Forças de segurança do Egito matam 12 turistas por engano

Cairo, Egito – As forças de segurança egípcias mataram no domingo por engano 12 pessoas, incluindo dois turistas mexicanos, ao atacar seus veículos durante uma ofensiva contra jihadistas, o que levou o governo do México a exigir uma exaustiva investigação do ocorrido.

Pick-ups cruzam o deserto egípcio em foto tirada em maio Amr Abdallah Dalsh/Reuters
Pick-ups cruzam o deserto egípcio em foto tirada em maio Amr Abdallah Dalsh/Reuters

“As forças conjuntas da polícia e do exército, que perseguiam terroristas em Wahat, no deserto ocidental, abriram fogo por erro contra quatro veículos que transportavam turistas mexicanos” em uma “zona não autorizada a turistas”, indicou o ministério do Interior em um comunicado. O ministério não forneceu nenhum detalhe sobre as vítimas, mas afirmou que “o incidente provocou a morte de 12 (pessoas), mexicanos e egípcios, e feriu outras 10”.

O deserto do oeste egípcio, muito apreciado pelos turistas, é um dos redutos de grupos jihadistas, que cometem com frequência muitos atentados contra as forças de ordem em todo o país. A chancelaria mexicana, que confirmou o incidente ocorrido “em circunstâncias ainda não esclarecidas”, indicou em um comunicado que havia sido “confirmado o falecimento de dois mexicanos”, embora o processo de “identificar e confirmar os nomes” das vítimas prosseguisse.

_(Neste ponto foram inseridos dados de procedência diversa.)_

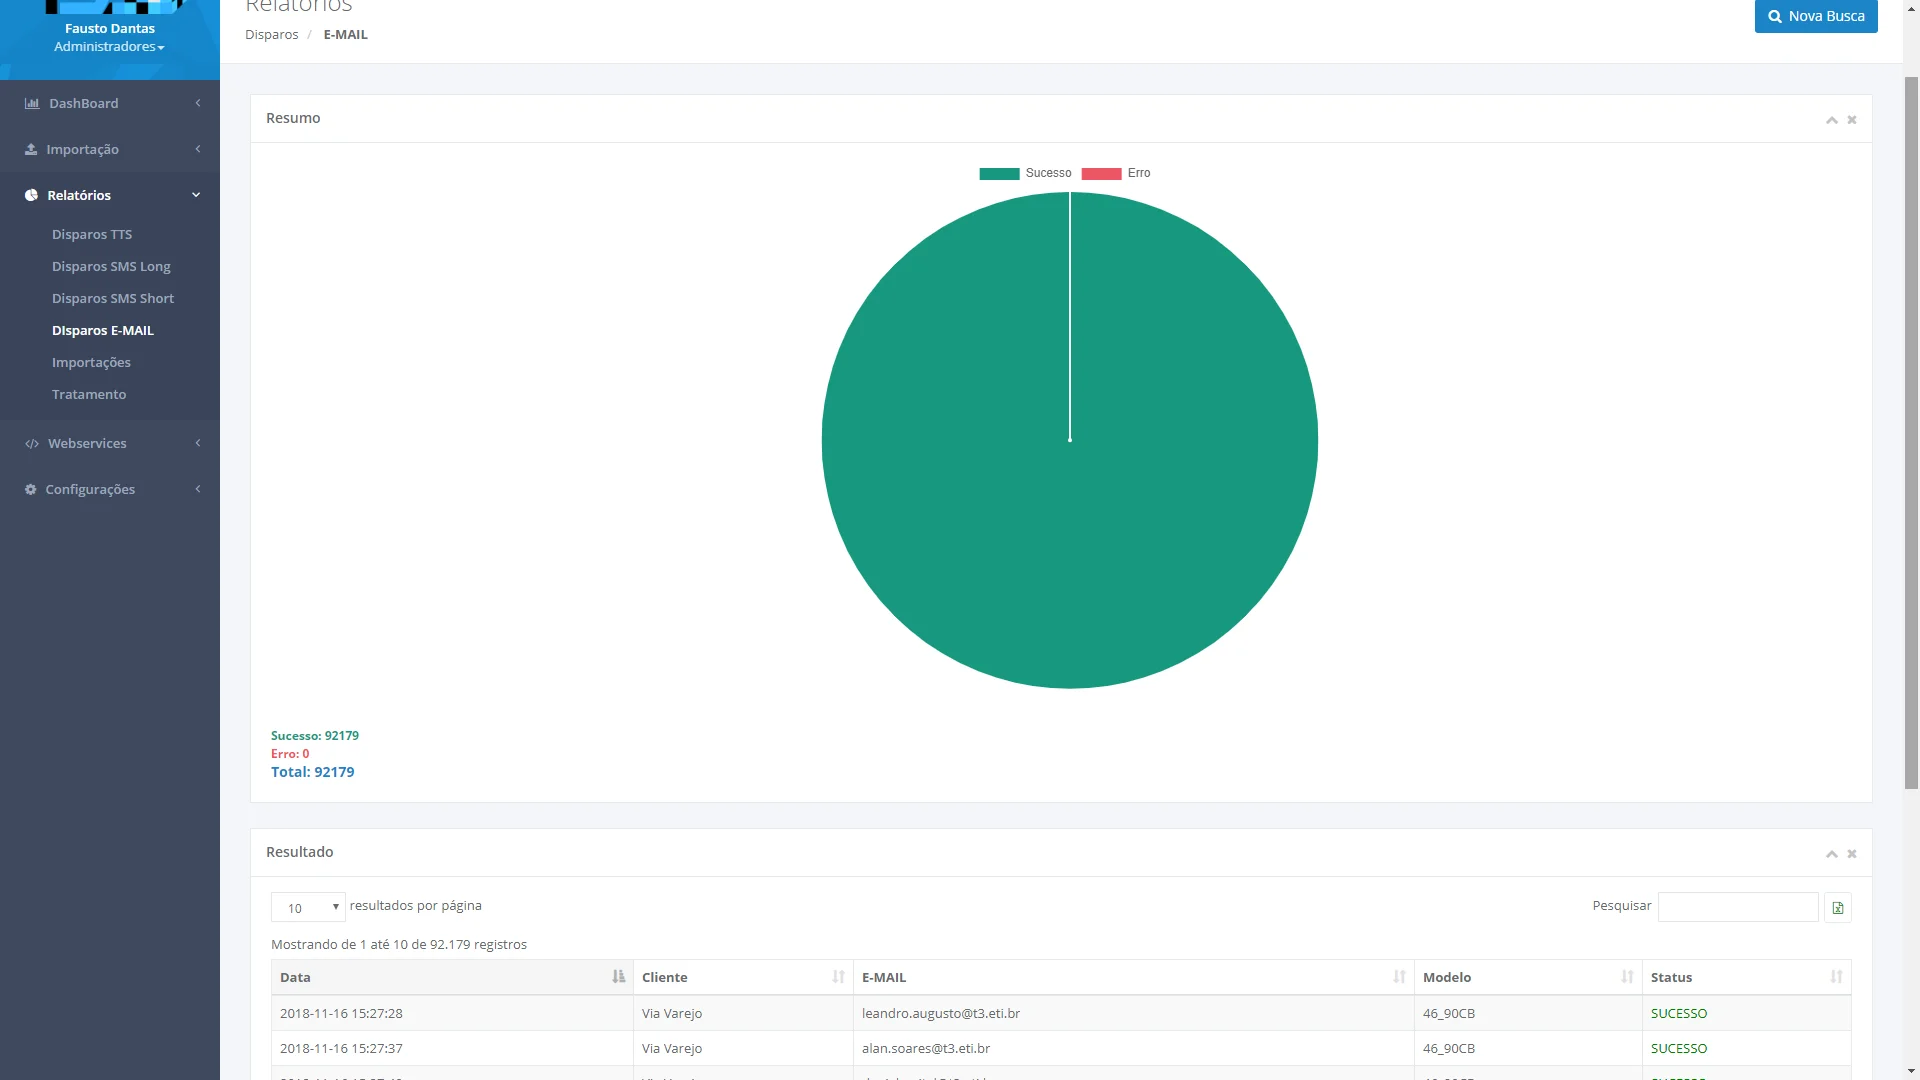Open Disparos SMS Long report
1920x1080 pixels.
(x=111, y=267)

O embaixador do México no Egito e funcionários consulares se dirigiram ao Hospital Dar-el-Fouad, localizado em um subúrbio a oeste do Cairo, para atender cinco mexicanos feridos no ataque, cujo estado médico é estável, disse a chancelaria mexicana. O presidente do México, Enrique Peña Nieto, condenou estes incidentes e exigiu “do governo do Egito uma investigação exaustiva do ocorrido”, escreveu em sua conta da rede social Twitter.
Até o momento, não se sabe se os veículos foram atingidos por disparos de armas automáticas, de artilharia ou por bombardeios aéreos. A chancelaria mexicana convocou uma coletiva de imprensa para esta segunda-feira.

Extenso deserto

Até o momento, não se sabe o local exato no qual ocorreu o incidente, mas ele foi registrado enquanto os turistas se dirigiam do Cairo ao oásis de Bahariya, 350 km a sudoeste da capital, informou à Agência France Presse (AFP) um funcionário de alto escalão do ministério do Turismo que pediu o anonimato.

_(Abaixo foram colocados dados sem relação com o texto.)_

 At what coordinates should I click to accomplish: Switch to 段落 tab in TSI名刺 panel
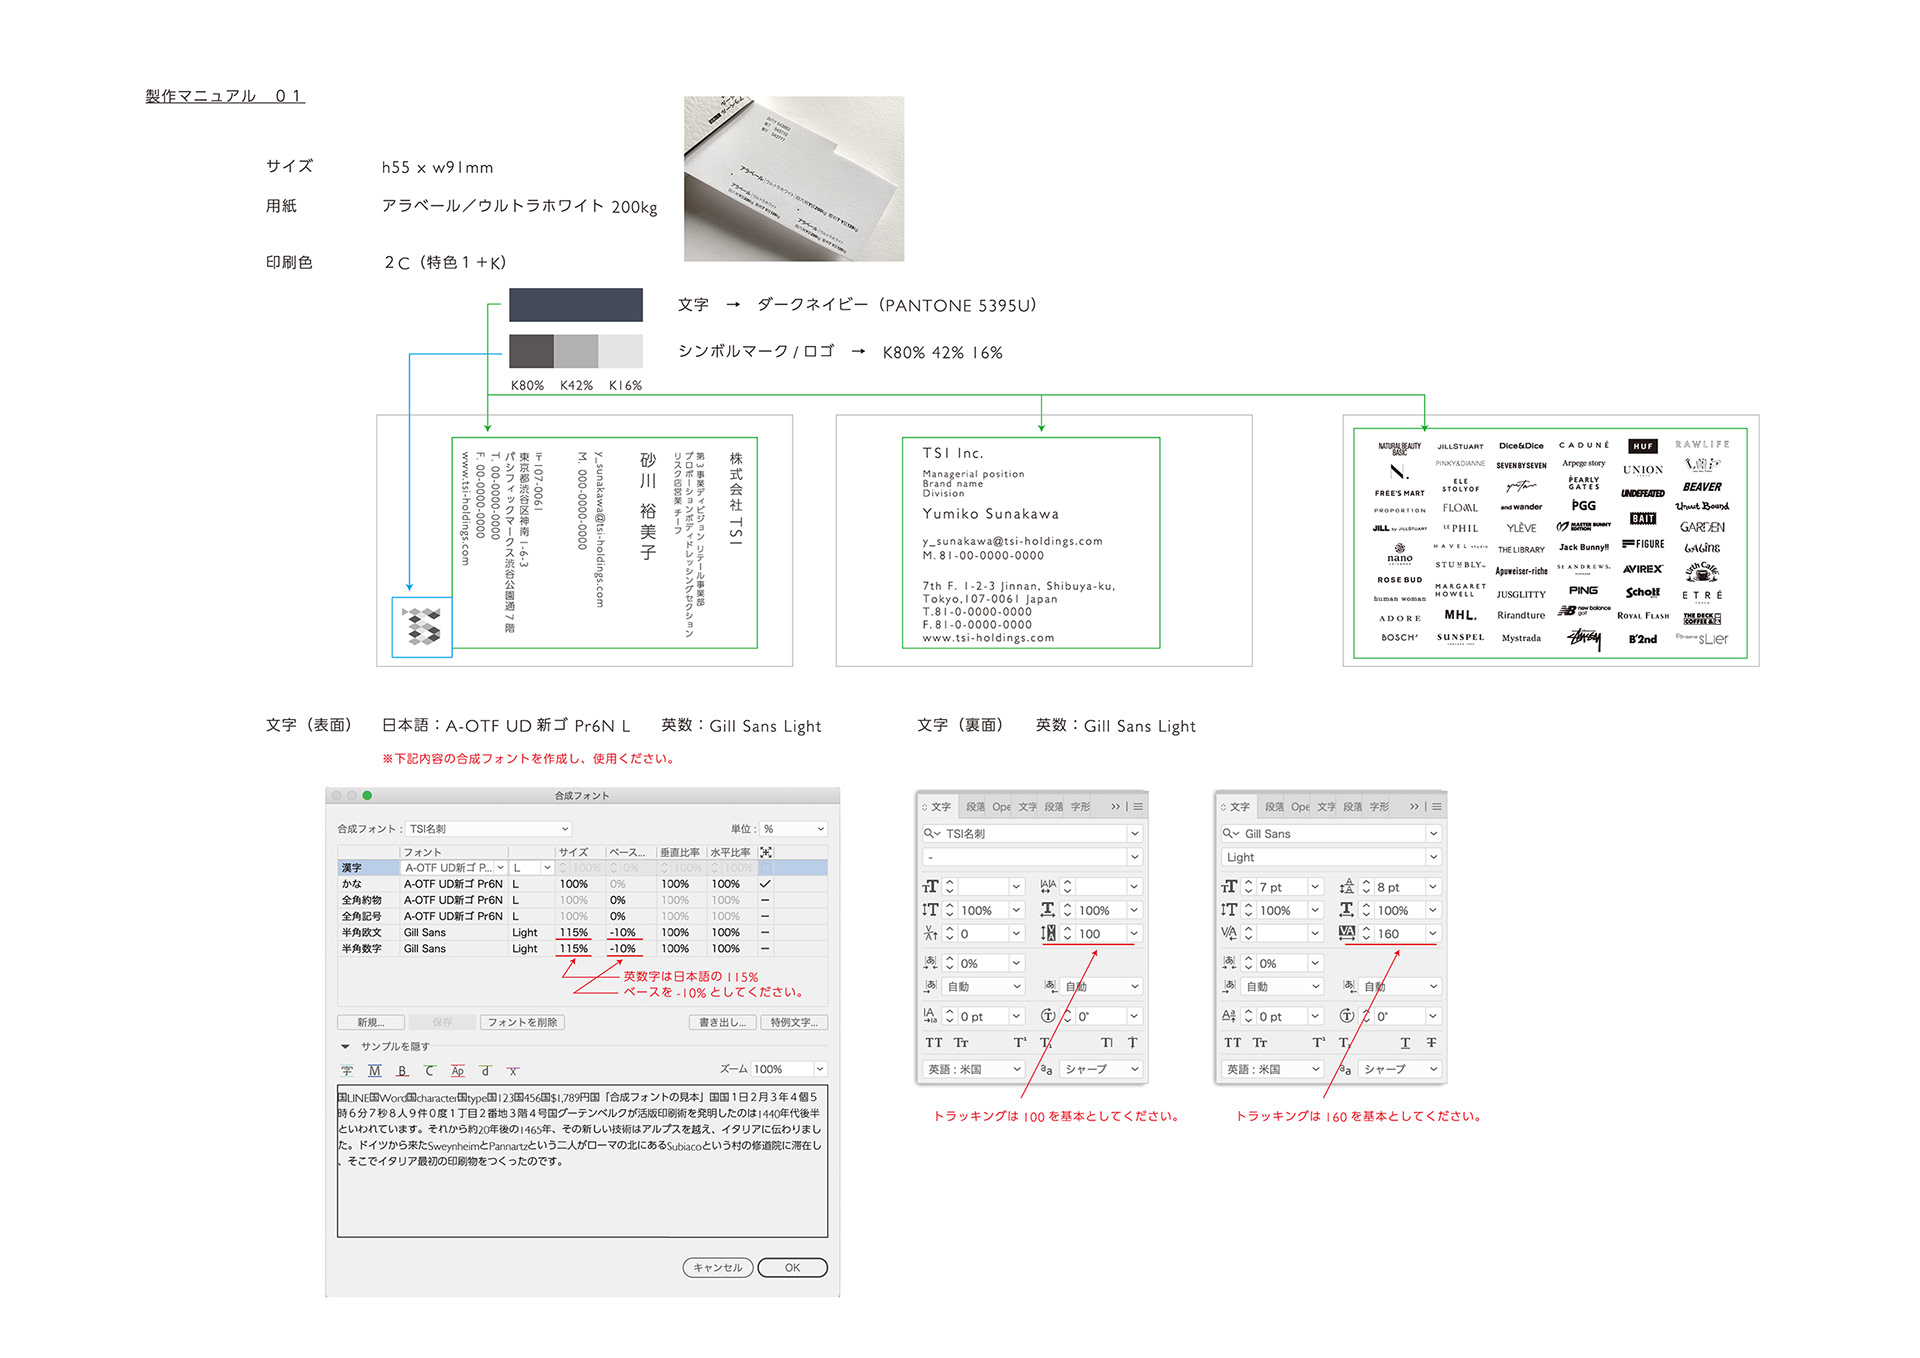coord(975,806)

Segundo a fonte, os turistas e seus acompanhantes abandonaram a estrada para entrar no deserto, em uma zona não autorizada a turistas. Durante a tarde, o grupo Estado Islâmico no Egito afirmou em um comunicado que “resistiu (no domingo) a uma operação do exército no deserto ocidental” e que “obrigou membros do exército a fugir”, sem fornecer mais detalhes.

Tanto os braços egípcios do EI – o Estado Islâmico no Egito e a Província do Sinai – quanto o resto dos grupos jihadistas reivindicam com frequência ataques contra as forças de ordem, especialmente na península desértica do Sinai, onde têm seu principal reduto.

Após depor o presidente islamita Mohamed Mursi em julho de 2013, seu sucessor à frente do país, o presidente Abdel Fatah Al-Sissi, lançou uma sangrenta repressão contra seus partidários. Centenas de policiais e soldados morreram nos últimos dois anos em atentados dos jihadistas, que alegaram em um primeiro momento agir em represália pela repressão implacável.